5.3      You must look to the extent of the impairment.

5.4      You must look to the length of time the impairment lasted.

5.5      What treatment was required to correct the impairment.

5.6      Any other relevant factors.

Under Michigan law, a person who suffers an injury of short duration and who is able to return to full or nearly full activities after a limited period of time cannot recover for non-economic damages.

See Washington v. Baxter, 719 A.2d 733 (1998), adopting Michigan definition from DiFranco v. Pickard, 398 N.W. 2d 896 (1986) and see Long v. Mejia, 896 A.2d 596 (Pa. Super 2006); Graham v. Campo, 990 A.2d 9, 16 (Pa. Super. 2010), appeal denied, 609 Pa. 703, 16 A.2d 504 (2011).

  1. Pedestrians. A limited tort election does not apply to pedestrians.  L.S. v. Eschbach, 874 A.2d 1150 (Pa. 2005).  Minor child, whose mother had elected limited tort option, was walking across the street when struck by vehicle.  Section 1705 does not apply to pedestrians and minor child’s right of recovery is not restricted by limited tort election.


  1. Jury Information. The jury should not be informed of the plaintiff’s election of limited tort and that the election resulted in lower premiums.  Price v. Guy, 735 A.2d 668 (1999)


  1. Summary Judgment. The threshold determination as to whether a “serious injury” has been suffered is not to be made routinely by a trial court judge but rather left to the jury unless reasonable minds could not differ on the issue of whether a serious injury had been sustained.  The factors to be considered in determining if a claimed injury is “serious” are:


(1)  the extent of the impairment;

(2)  the length of time the impairment lasted;

(3)  the treatment required to correct the impairment; and

(4)  any other relevant factors.


The focus is not on the injuries themselves, but on how the injuries affected a particular body function.  The impairment need not be permanent.  Summary judgment was improperly granted to insurance company where claimant had shown that she was diagnosed with no less than eight (8) ailments, which her treating physician stated to a reasonable degree of medical certainty were a direct result of the accident.  The claimant described at length how her daily life had changed because of the pain she has and continues to endure.  Medical treatment was not continued because the claimant did not have health care insurance.  Cadena v.
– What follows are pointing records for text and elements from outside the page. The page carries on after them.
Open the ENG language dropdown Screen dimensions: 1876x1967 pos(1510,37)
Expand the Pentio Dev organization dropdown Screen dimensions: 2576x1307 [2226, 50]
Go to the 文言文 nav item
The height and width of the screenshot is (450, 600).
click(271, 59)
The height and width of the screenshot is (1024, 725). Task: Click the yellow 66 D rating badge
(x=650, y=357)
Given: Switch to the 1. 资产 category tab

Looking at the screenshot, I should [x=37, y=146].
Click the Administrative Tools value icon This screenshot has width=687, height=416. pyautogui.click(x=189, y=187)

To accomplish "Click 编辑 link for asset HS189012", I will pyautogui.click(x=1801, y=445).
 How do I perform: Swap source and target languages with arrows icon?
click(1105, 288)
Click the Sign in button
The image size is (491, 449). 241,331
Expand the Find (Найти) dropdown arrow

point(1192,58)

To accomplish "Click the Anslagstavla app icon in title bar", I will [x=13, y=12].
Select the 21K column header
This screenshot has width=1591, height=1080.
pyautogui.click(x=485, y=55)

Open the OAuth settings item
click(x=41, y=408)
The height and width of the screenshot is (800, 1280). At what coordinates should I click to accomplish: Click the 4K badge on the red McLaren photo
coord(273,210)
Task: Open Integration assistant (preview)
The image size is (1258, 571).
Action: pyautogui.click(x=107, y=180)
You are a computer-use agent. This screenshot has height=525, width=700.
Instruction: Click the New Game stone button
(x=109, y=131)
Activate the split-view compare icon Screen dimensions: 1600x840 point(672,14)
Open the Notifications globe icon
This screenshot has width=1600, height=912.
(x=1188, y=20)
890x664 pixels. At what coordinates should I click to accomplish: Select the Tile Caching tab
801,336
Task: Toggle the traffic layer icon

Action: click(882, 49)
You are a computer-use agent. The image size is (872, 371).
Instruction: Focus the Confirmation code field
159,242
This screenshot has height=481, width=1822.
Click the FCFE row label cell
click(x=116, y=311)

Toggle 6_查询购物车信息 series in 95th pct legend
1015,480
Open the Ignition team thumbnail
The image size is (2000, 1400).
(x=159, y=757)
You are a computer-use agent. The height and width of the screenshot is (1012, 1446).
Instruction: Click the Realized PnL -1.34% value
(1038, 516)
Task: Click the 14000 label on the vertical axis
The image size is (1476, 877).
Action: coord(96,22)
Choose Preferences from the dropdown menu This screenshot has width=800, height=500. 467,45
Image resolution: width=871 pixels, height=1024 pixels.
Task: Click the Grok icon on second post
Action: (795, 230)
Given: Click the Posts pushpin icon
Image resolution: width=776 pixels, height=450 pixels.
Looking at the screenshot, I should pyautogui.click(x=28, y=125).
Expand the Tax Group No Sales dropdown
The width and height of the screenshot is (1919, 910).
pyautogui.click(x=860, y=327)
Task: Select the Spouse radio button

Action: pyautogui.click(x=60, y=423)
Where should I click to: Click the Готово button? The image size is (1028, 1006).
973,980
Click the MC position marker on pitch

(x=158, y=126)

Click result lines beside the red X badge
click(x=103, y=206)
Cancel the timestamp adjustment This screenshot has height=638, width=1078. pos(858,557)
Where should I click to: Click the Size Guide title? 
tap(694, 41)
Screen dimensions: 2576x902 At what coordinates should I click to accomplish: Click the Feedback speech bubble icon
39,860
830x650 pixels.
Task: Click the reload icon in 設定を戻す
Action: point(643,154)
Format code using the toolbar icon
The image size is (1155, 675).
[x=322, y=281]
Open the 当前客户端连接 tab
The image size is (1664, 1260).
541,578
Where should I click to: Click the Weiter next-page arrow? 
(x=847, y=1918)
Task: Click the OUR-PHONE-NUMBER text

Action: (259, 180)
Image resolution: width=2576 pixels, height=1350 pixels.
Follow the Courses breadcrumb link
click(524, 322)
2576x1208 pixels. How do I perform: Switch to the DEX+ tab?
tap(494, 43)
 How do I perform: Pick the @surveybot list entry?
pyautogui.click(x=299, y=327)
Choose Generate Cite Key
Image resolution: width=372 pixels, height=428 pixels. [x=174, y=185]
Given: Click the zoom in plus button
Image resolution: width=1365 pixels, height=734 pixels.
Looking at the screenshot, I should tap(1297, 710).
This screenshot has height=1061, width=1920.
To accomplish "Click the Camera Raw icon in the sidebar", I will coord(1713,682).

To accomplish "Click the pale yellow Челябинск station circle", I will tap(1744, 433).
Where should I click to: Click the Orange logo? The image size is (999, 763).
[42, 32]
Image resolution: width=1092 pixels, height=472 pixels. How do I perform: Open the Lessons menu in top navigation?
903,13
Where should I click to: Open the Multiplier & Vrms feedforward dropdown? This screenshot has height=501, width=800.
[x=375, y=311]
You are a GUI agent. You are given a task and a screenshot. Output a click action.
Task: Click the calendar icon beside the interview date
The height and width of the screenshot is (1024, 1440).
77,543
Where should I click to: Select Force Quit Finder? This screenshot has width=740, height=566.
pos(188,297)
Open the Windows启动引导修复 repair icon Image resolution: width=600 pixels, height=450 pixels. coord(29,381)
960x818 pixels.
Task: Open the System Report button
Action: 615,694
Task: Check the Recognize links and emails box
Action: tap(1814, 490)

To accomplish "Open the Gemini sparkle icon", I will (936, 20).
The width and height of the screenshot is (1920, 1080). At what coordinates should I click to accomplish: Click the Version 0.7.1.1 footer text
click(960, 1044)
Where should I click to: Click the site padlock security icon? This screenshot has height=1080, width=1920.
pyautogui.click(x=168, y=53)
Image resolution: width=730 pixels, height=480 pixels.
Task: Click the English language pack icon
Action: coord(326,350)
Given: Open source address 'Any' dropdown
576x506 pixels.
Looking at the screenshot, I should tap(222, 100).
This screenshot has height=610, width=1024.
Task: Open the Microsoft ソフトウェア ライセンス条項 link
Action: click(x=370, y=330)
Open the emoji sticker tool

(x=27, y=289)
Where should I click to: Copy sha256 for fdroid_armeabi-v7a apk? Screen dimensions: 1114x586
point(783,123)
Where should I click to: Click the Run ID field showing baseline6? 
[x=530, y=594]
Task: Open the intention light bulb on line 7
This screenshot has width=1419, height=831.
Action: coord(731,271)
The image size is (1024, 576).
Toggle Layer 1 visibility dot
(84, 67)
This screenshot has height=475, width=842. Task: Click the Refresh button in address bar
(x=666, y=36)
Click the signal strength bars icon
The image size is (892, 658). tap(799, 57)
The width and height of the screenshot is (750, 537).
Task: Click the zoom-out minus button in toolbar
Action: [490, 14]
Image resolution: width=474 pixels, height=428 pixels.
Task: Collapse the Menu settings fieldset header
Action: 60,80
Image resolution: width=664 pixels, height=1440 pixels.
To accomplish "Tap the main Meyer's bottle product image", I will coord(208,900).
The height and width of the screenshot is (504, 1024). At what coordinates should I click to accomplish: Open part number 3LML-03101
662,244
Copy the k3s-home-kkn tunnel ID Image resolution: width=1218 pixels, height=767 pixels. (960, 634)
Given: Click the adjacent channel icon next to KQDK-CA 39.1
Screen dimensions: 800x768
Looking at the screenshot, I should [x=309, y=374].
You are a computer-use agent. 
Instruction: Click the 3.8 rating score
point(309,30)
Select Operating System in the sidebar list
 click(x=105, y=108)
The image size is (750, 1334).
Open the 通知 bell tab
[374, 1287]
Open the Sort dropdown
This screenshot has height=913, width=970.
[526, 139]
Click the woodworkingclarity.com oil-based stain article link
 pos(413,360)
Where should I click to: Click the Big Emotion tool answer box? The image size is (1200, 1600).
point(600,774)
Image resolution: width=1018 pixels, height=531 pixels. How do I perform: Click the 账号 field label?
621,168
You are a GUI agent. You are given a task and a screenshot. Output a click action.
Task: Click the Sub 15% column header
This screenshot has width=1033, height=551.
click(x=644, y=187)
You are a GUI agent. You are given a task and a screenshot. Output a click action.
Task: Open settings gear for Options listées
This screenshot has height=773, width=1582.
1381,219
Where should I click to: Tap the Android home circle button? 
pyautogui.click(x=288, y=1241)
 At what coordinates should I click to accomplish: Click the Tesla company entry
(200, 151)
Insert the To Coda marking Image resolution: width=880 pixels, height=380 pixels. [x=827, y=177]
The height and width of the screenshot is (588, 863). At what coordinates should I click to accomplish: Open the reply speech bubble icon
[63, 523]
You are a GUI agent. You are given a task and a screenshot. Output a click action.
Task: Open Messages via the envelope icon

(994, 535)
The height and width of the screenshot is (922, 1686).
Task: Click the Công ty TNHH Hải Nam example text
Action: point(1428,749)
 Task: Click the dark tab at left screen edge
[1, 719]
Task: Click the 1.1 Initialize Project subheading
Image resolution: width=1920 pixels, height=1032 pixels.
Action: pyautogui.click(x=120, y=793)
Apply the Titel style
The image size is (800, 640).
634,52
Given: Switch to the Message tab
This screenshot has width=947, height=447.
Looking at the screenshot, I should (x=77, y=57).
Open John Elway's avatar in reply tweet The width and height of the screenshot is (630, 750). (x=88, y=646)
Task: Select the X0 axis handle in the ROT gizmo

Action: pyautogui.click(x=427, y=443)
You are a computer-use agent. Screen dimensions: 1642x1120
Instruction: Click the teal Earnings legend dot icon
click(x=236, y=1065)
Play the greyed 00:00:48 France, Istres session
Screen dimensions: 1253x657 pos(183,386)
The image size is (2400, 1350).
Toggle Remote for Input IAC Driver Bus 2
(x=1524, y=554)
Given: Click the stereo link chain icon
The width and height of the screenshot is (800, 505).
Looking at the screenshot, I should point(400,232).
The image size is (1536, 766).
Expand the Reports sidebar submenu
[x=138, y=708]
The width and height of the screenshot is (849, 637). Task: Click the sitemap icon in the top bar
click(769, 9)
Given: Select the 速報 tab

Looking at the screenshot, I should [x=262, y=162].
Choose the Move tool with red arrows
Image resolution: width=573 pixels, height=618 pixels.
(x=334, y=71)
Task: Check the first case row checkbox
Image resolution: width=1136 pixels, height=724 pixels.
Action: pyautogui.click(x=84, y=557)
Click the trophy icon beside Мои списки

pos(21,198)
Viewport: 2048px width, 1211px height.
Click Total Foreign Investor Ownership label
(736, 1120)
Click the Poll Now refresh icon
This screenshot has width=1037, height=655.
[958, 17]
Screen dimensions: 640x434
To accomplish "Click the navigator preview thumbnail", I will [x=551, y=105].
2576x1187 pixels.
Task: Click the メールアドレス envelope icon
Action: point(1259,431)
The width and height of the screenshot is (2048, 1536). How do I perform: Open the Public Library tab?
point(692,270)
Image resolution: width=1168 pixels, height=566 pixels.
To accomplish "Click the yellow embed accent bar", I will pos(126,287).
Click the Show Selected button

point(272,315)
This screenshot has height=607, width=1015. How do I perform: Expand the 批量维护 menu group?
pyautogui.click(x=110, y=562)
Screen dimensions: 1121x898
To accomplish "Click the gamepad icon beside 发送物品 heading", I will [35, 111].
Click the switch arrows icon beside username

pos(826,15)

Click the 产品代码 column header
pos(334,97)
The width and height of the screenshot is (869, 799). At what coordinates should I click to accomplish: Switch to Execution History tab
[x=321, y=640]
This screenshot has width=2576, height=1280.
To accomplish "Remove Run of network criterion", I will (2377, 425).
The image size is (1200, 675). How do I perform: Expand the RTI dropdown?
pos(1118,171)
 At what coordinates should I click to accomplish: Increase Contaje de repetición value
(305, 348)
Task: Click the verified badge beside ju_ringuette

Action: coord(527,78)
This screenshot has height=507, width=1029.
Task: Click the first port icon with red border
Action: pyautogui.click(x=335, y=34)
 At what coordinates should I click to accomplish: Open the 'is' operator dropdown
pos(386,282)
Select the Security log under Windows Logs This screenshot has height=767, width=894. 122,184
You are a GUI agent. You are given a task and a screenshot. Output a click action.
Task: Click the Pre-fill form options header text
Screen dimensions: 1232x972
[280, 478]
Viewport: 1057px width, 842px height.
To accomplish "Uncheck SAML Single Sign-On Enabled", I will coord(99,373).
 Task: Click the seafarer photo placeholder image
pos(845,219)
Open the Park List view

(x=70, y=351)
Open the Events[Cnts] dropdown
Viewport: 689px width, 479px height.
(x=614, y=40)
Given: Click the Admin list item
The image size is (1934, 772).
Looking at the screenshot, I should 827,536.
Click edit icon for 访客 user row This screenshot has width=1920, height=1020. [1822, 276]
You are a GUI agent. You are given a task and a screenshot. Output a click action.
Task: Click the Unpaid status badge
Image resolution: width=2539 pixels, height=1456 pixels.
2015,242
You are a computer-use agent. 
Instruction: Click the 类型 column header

Latch, 78 A.3d 636 (Pa. Super. 2013).

Definitive objective medical opinion identifying the cause of injured party’s pain is not necessary to overcome motion for summary judgment.  Wilson v. Fisher, 21 Lyc. 1 (1999).  Plaintiff, seeking noneconomic damages for “serious injury” introduced evidence that he continued to seek treatment and medication for back injury since accident; however, there was evidence of no “disc herniation or significant disc disease.”